Ketum GPM Emir Moeis Usul Nama IKN Soekarnapura

bedah buku berjudul “Inche Abdoel Moeis, Pejuang Nasionalis Tanpa Pamrih” di Gedung Prof Masjaya, Universitas Mulawarman, Samarinda, Rabu 4 September 2024 - Foto: Istimewa.

Samarinda, 12 September 2024 – Polemik Ibu Kota Nusantara (IKN) yang hingga saat ini belum memiliki nama menggelitik Ketua Umum (Ketum) Gerakan Pemuda Marhaenis Izedrik Emir Moeis.

Menurut Emir Moeis, pemberian nama IKN ada baiknya dikaitkan dengan sejarah berdirinya Negara Indonesia.

“Kita harus ingat sejarah, bahwa salah satu pendiri bangsa ini adalah Soekarno. Selain sebagai presiden pertama Republik Indonesia, Soekarno adalah tokoh yang merepresentasikan persatuan dan kesatuan bangsa.” kata Emir Moeis saat memberikan sambutan dalam acara bedah buku “Inche Abdoel Moeis, Pejuang Nasionalis Tanpa Pamrih” yang digelar di Ruang Theater Lantai 3 Gedung Prof Masjaya, Universitas Mulawarman, Samarinda, Rabu (4/9/2024).
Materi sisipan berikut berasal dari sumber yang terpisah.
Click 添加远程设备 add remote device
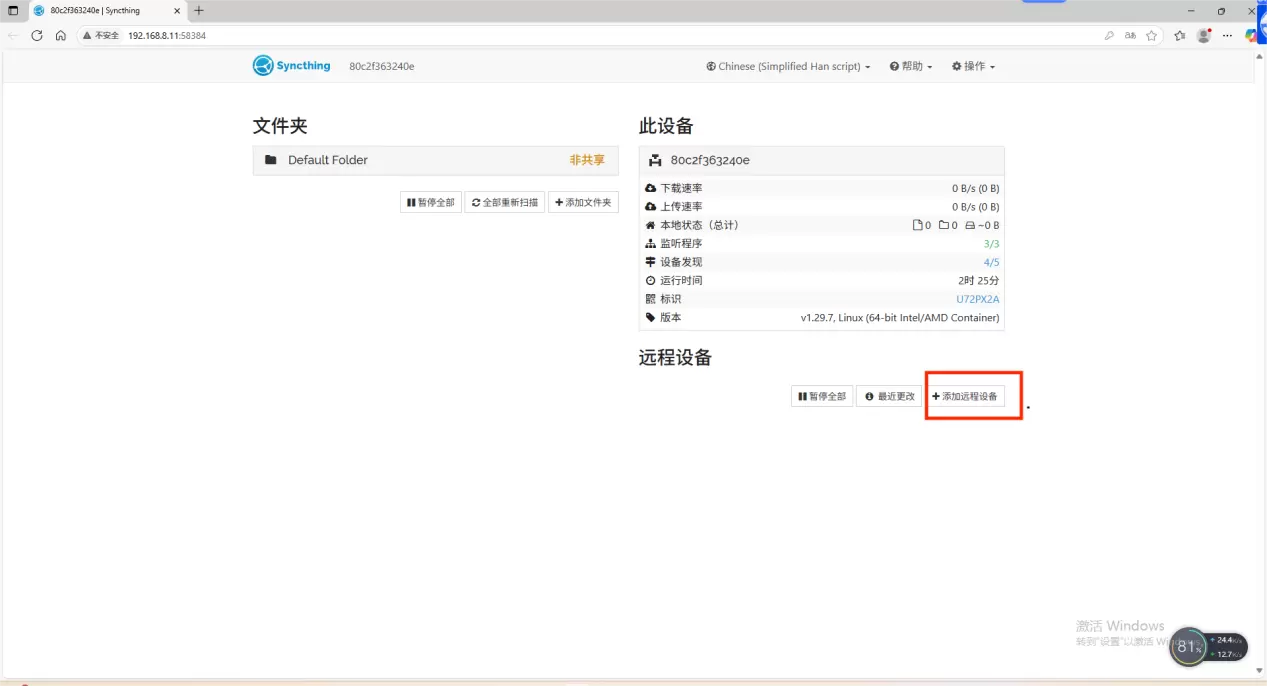1267x686 pixels. pos(964,396)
“Beliau bisa diterima semua kalangan, semua agama dan semua golongan,” tambah Emir Moeis di acara yang dihadiri ratusan mahasiswa, dosen, dan undangan tersebut.
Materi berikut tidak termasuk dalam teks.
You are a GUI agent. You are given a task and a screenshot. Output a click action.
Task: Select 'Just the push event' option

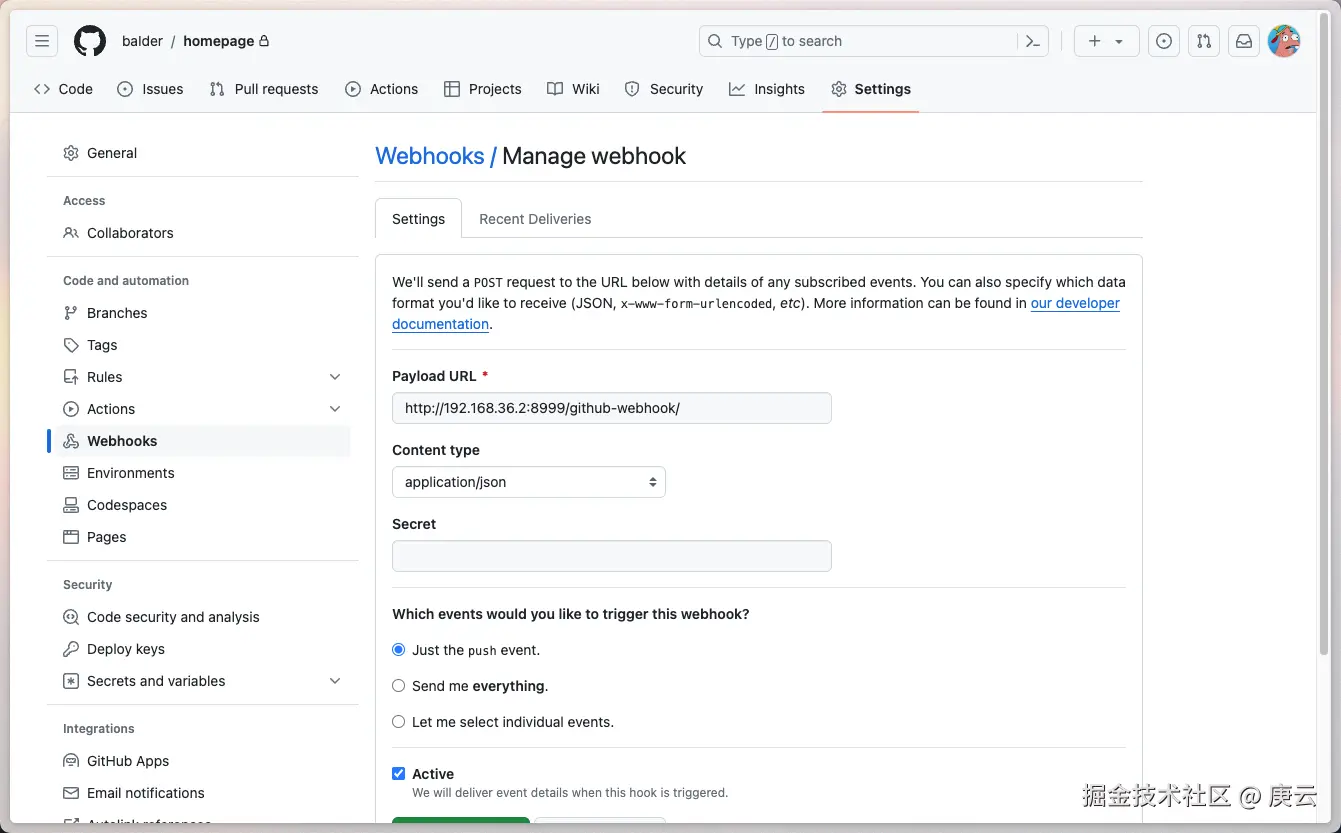click(399, 650)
Dalam kesempatan itu, Emir Moeis mengingatkan tentang sejarah perebutan Papua Barat ke pangkuan Ibu Pertiwi. Papua, menurutnya, mengalami beberapa perubahan ibu kota sepanjang sejarahnya.
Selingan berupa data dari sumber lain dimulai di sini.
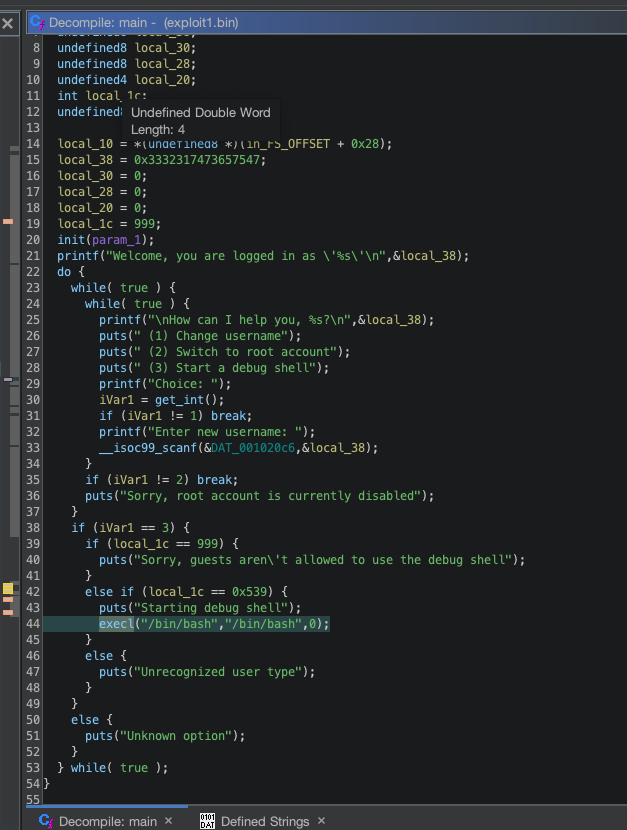The width and height of the screenshot is (627, 830).
Task: Click line number 38 in the gutter
Action: pos(34,528)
Sebelum Papua secara resmi menjadi bagian dari Indonesia, wilayah ini merupakan bagian dari Papua Nugini yang dikuasai oleh Belanda. Pada masa kolonial Belanda, ibu kota administratif di wilayah Papua adalah Hollandia.

“Nama ini digunakan selama masa penjajahan Belanda, dan kota ini menjadi pusat administratif utama di wilayah Papua saat itu. Nama Hollandia kemudian diubah menjadi Sukarna Pura setelah Papua bergabung dengan Indonesia,” kata Emir.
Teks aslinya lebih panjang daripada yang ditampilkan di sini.